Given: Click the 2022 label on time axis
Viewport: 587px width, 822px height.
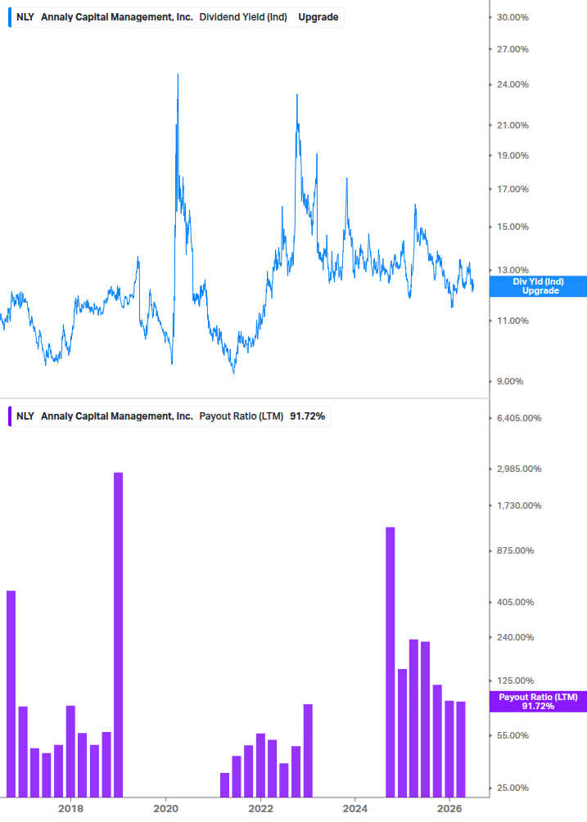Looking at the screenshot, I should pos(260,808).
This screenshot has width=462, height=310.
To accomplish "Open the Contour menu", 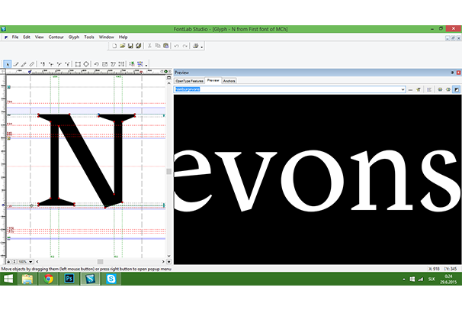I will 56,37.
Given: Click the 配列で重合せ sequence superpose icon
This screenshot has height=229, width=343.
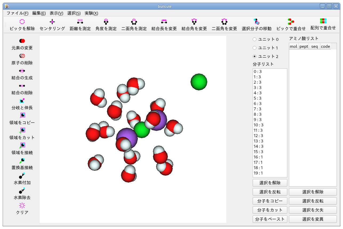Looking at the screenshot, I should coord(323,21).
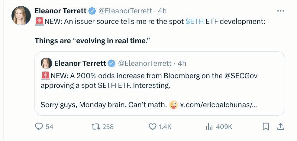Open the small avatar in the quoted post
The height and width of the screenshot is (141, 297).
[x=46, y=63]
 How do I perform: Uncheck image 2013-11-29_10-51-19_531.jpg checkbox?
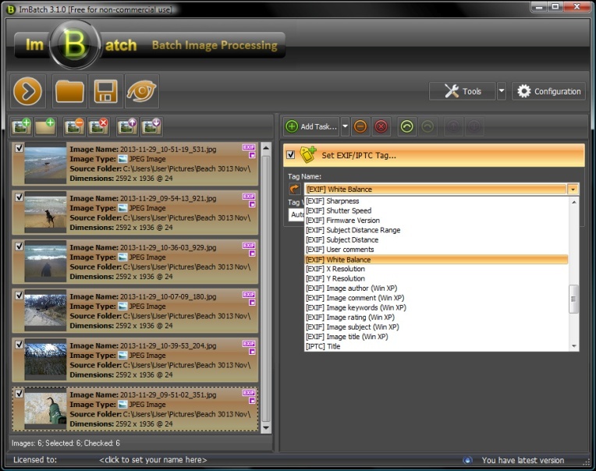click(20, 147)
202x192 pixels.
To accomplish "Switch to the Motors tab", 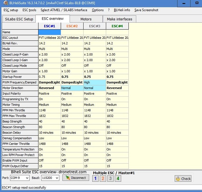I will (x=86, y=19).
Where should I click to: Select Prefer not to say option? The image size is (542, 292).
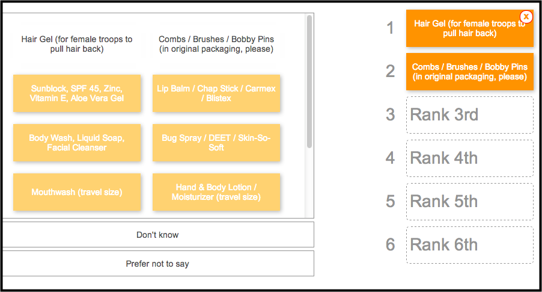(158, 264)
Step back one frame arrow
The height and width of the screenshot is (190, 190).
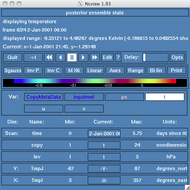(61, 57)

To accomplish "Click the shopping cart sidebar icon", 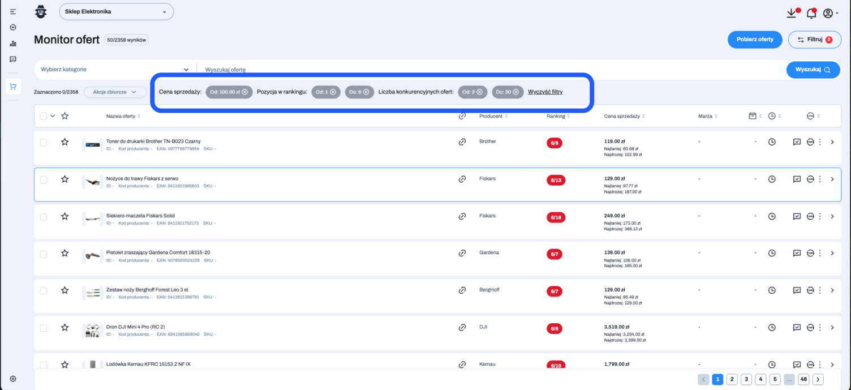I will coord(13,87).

--

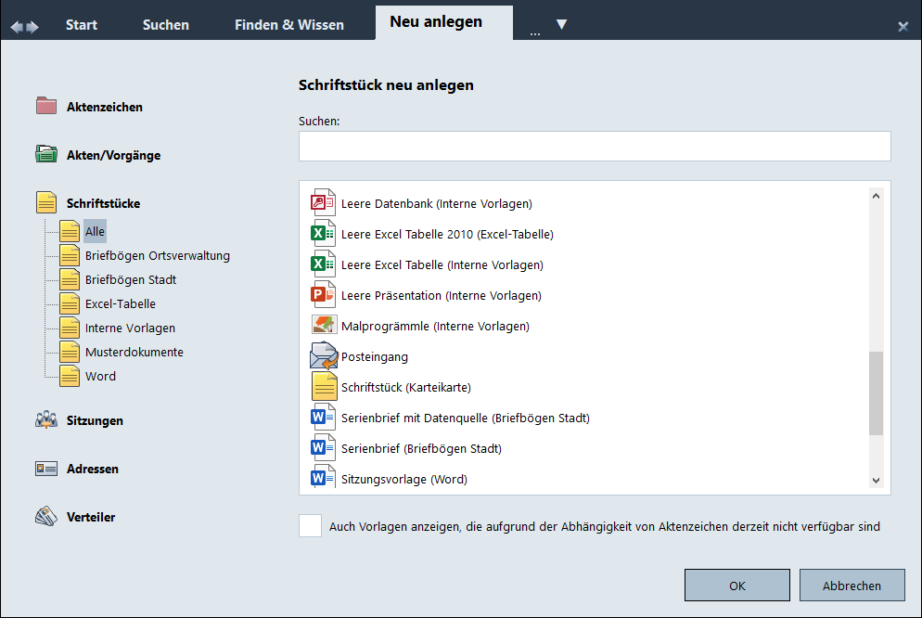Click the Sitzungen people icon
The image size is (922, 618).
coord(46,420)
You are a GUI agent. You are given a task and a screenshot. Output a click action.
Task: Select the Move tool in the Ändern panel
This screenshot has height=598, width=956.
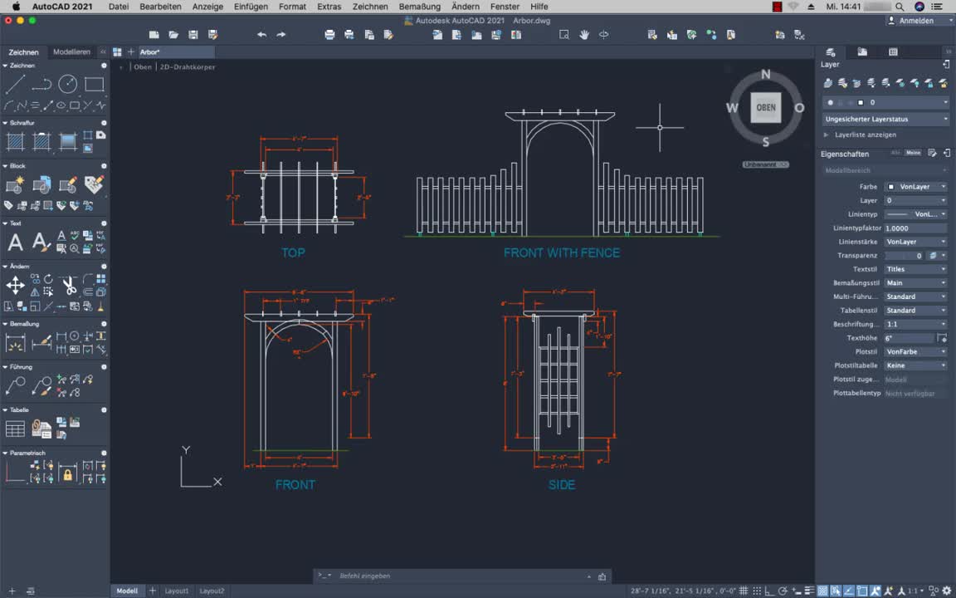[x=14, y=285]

---

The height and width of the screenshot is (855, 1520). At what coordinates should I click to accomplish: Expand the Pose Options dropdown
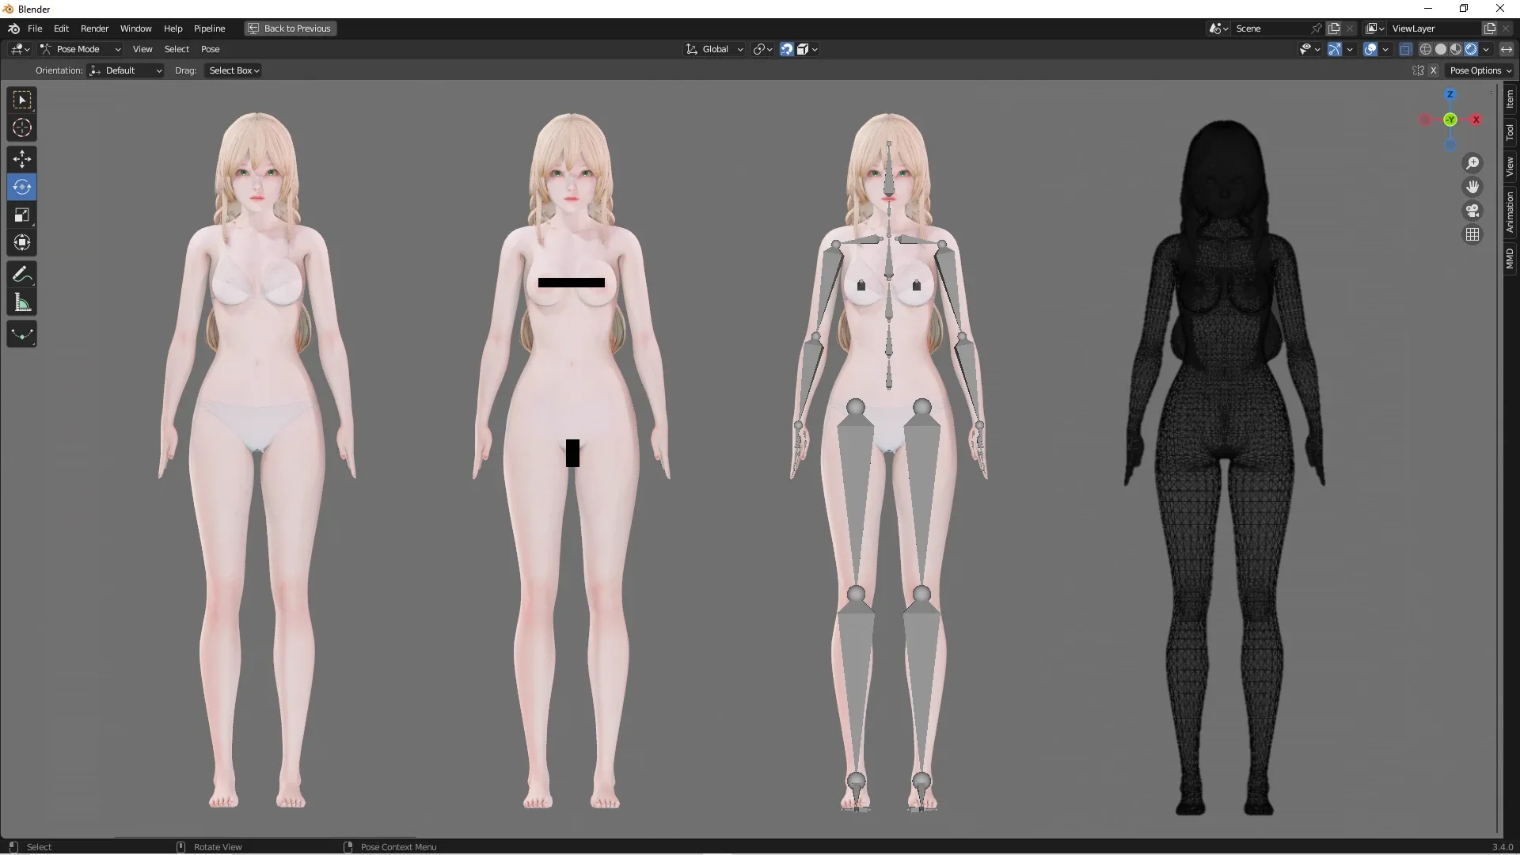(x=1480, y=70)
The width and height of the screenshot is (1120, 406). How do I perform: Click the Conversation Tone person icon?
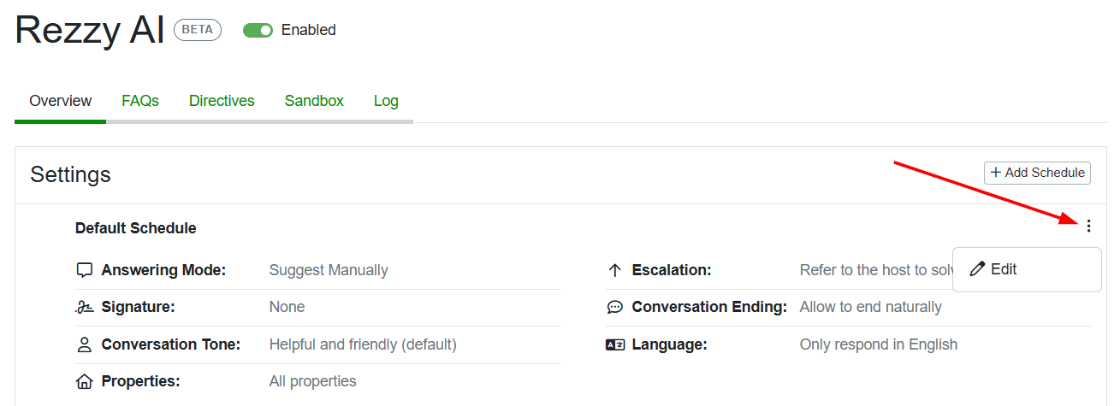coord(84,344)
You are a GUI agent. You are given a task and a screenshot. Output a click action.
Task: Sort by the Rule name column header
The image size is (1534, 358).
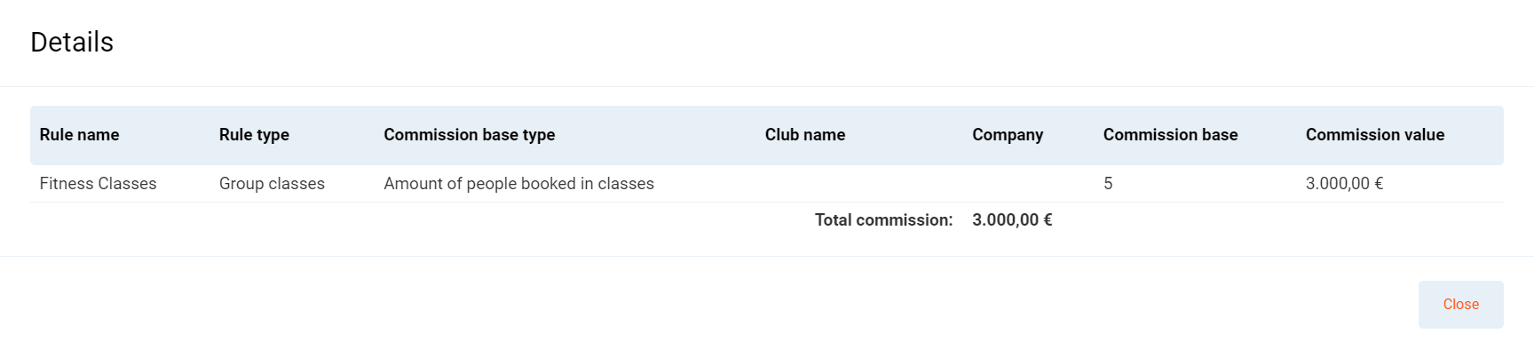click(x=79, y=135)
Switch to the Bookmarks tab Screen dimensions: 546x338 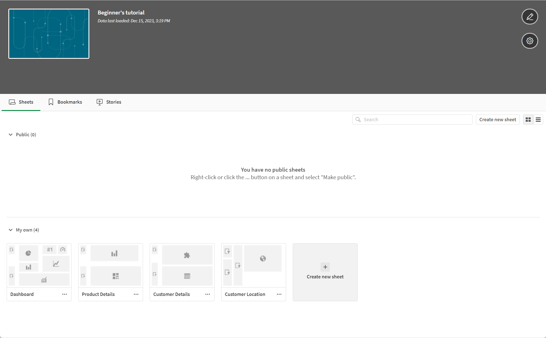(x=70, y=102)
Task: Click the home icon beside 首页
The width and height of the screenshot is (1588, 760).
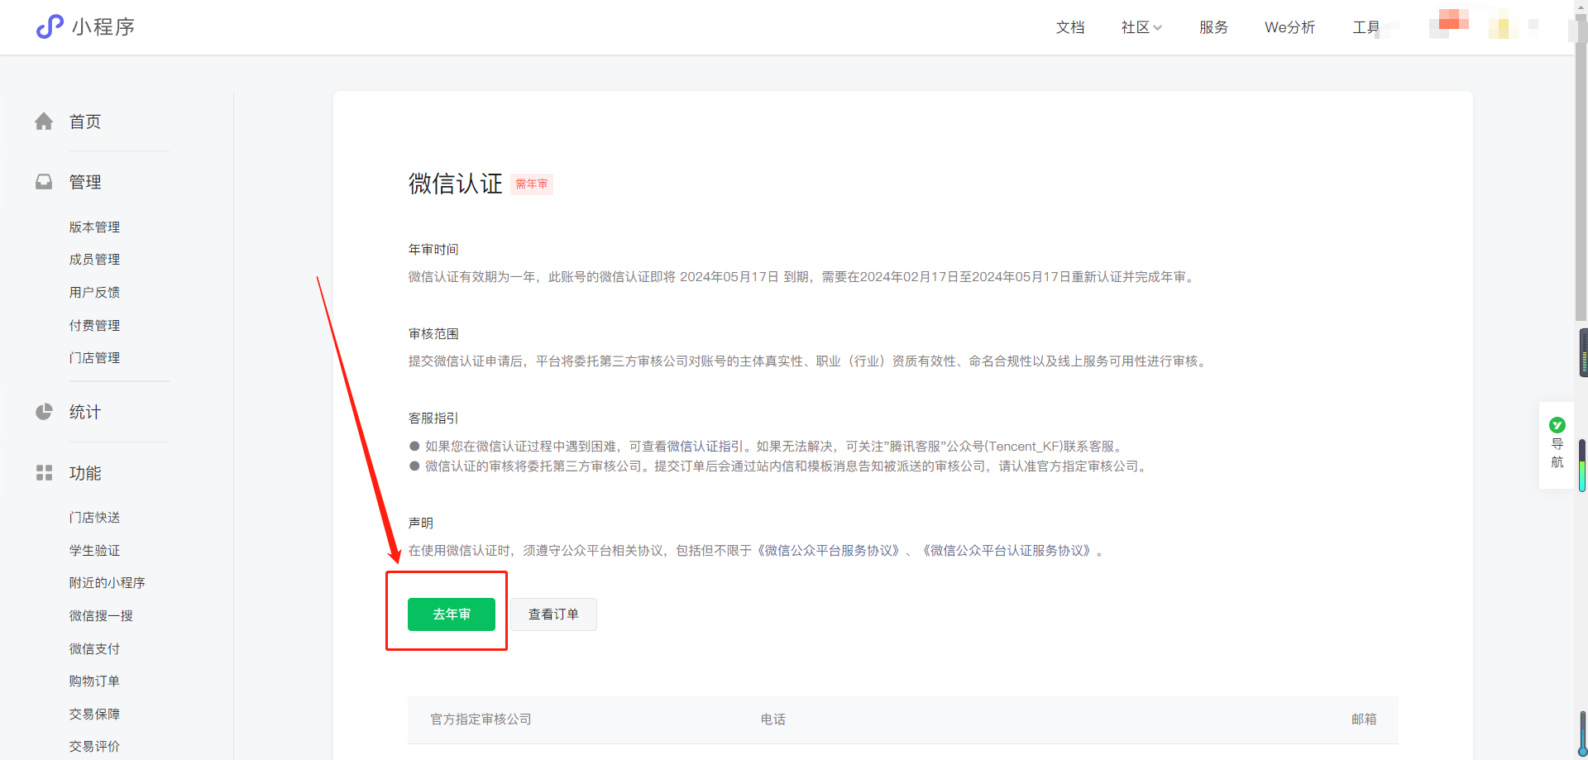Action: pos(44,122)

GIVEN EXERCISE -
Please convert the part that opens with the line containing "Click the Sitzungen people icon" and closes with the line containing "[x=14, y=285]" into a JSON list of strings, one string per line, with both of those lines included and blank lines skipped. Leave the pictures out of the list.

EXPECTED OUTPUT -
[
  "Click the Sitzungen people icon",
  "The image size is (922, 618).",
  "coord(46,420)",
  "You are a GUI agent. You are given a task and a screenshot. Output a click action.",
  "Task: Select the Move tool in the Ändern panel",
  "This screenshot has height=598, width=956.",
  "[x=14, y=285]"
]